* [EXERCISE PROMPT]:
In the JSFInspector description, what happens when you hover over a component's clientId in the component view?

* [QUOTED PASSAGE]:
********************

Development made easy :-)

A library to make life of JSF developers a bit easier. Ever wondered whats in the component tree or why a component doesn't show up? JSFInspector helps to investigate the issue. JSFInspector is used during development time. It comes as handy JAR file, no special IDE or plugin required.

Get started!

How many components are there?

Since JSF is a stateful serverside component framework, size of the component tree matters. The more components on a view, the more time is spent on instantiation, validation and rendering. Do you know how many components are on every view of your application and whats the impact on performance? JSFInspector helps to find out.

Where are my components?

JSFInspector gives you a list of all components in the current view. Those you declared in XHTML / JSP, those you added programmatically, those that were created by the framework or a library. And those that you forgot where and why you added them. Hovering a components clientId in JSFInspectors component view highlights its visual output, making it easy to find them in complex layouts (as long as the component was rendered).

What is taking so long?

JSFInspector creates an overview of the lifecycle phases. The overview features the duration and status of each lifecycle phase. It offers an easy way to find out which phase was completed or if validation did fail. It is especially useful to find bugs related to the immediate attribute in views with complex component structures.

********************

* [DATASET EXTRACT]:
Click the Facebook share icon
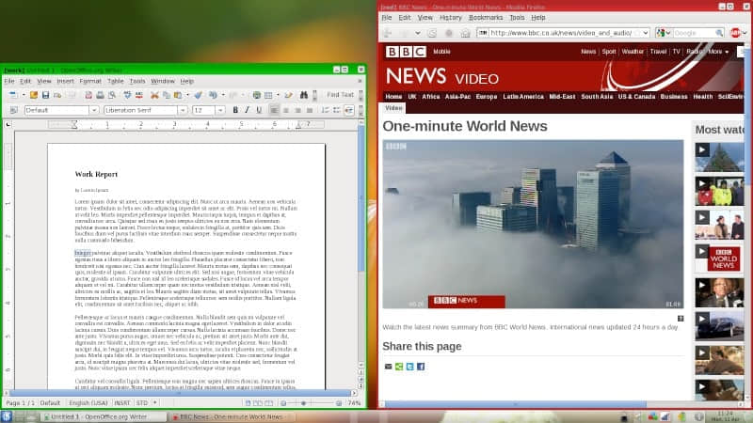 [x=421, y=366]
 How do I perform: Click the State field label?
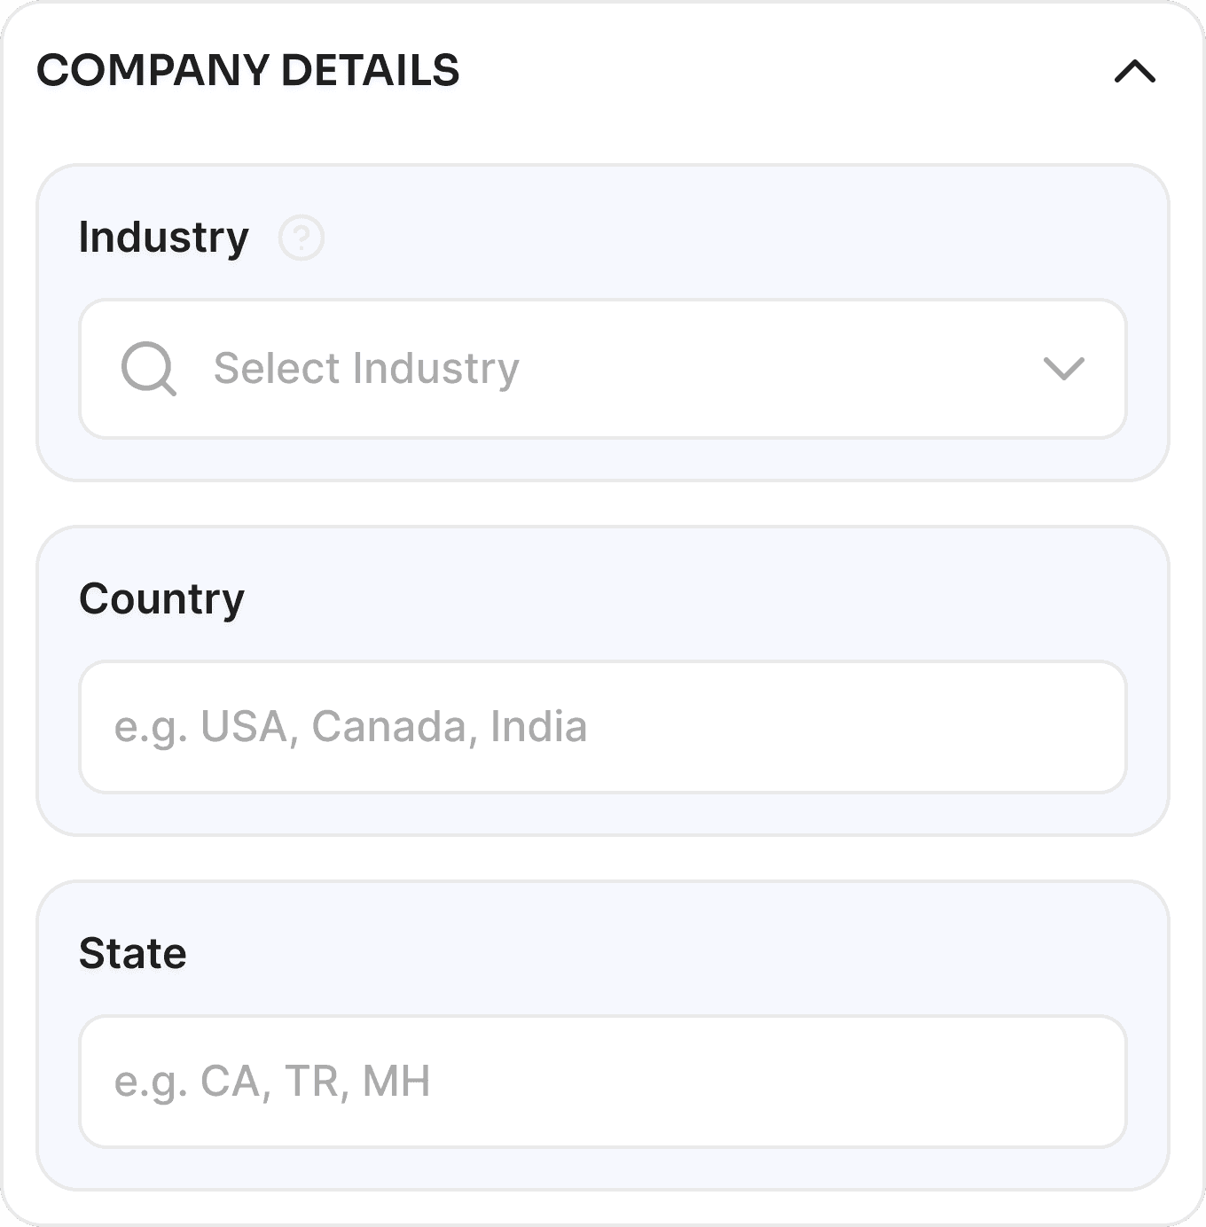point(133,954)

********************

* [RESPONSE TO THIS TASK]:
The component's visual output is highlighted, as long as the component was rendered.